[Source records]
________________________________________
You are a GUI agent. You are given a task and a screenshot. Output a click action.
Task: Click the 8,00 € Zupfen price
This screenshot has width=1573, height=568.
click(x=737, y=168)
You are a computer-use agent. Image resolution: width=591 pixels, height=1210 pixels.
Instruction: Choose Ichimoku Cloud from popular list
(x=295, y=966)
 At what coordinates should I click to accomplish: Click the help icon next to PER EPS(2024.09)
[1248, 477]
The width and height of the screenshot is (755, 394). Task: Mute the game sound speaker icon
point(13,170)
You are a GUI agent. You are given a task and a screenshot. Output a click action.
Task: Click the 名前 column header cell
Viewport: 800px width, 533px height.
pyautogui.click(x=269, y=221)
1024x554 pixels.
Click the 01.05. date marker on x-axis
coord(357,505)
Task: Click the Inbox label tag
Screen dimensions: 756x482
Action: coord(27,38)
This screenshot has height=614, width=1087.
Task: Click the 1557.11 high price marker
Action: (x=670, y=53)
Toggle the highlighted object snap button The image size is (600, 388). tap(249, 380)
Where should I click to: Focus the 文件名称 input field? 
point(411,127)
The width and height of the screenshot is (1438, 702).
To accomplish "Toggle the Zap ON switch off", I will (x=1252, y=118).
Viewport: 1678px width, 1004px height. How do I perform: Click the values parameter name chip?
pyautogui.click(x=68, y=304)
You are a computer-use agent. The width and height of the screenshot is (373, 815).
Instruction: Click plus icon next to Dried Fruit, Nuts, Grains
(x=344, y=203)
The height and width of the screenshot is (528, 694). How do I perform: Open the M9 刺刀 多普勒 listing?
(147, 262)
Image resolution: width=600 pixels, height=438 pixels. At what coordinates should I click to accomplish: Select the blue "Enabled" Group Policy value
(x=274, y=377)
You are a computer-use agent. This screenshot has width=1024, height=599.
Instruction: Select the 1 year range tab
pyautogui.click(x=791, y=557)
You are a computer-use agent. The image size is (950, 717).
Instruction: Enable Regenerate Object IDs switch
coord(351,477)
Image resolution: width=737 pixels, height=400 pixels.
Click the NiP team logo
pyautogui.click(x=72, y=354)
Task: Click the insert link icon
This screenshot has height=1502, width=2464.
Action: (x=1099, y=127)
________________________________________
* What is expected *
Output the records above in their entirety, exactly.

* Completed task *
You are a GUI agent. You are given a task and a screenshot. Output a click action.
Task: Click the 8,00 € Zupfen price
This screenshot has width=1573, height=568.
click(x=737, y=168)
You are a computer-use agent. Image resolution: width=591 pixels, height=1210 pixels.
Instruction: Choose Ichimoku Cloud from popular list
(x=295, y=966)
 At what coordinates should I click to accomplish: Click the help icon next to PER EPS(2024.09)
[1248, 477]
The width and height of the screenshot is (755, 394). Task: Mute the game sound speaker icon
point(13,170)
You are a GUI agent. You are given a task and a screenshot. Output a click action.
Task: Click the 名前 column header cell
Viewport: 800px width, 533px height.
pyautogui.click(x=269, y=221)
1024x554 pixels.
Click the 01.05. date marker on x-axis
coord(357,505)
Task: Click the Inbox label tag
Screen dimensions: 756x482
Action: coord(27,38)
This screenshot has height=614, width=1087.
Task: Click the 1557.11 high price marker
Action: (x=670, y=53)
Toggle the highlighted object snap button The image size is (600, 388). tap(249, 380)
Where should I click to: Focus the 文件名称 input field? 
point(411,127)
The width and height of the screenshot is (1438, 702).
To accomplish "Toggle the Zap ON switch off", I will (x=1252, y=118).
Viewport: 1678px width, 1004px height. How do I perform: Click the values parameter name chip?
pyautogui.click(x=68, y=304)
You are a computer-use agent. The width and height of the screenshot is (373, 815).
Instruction: Click plus icon next to Dried Fruit, Nuts, Grains
(x=344, y=203)
The height and width of the screenshot is (528, 694). How do I perform: Open the M9 刺刀 多普勒 listing?
(147, 262)
Image resolution: width=600 pixels, height=438 pixels. At what coordinates should I click to accomplish: Select the blue "Enabled" Group Policy value
(x=274, y=377)
You are a computer-use agent. This screenshot has width=1024, height=599.
Instruction: Select the 1 year range tab
pyautogui.click(x=791, y=557)
You are a computer-use agent. The image size is (950, 717).
Instruction: Enable Regenerate Object IDs switch
coord(351,477)
Image resolution: width=737 pixels, height=400 pixels.
Click the NiP team logo
pyautogui.click(x=72, y=354)
Task: Click the insert link icon
This screenshot has height=1502, width=2464.
Action: (x=1099, y=127)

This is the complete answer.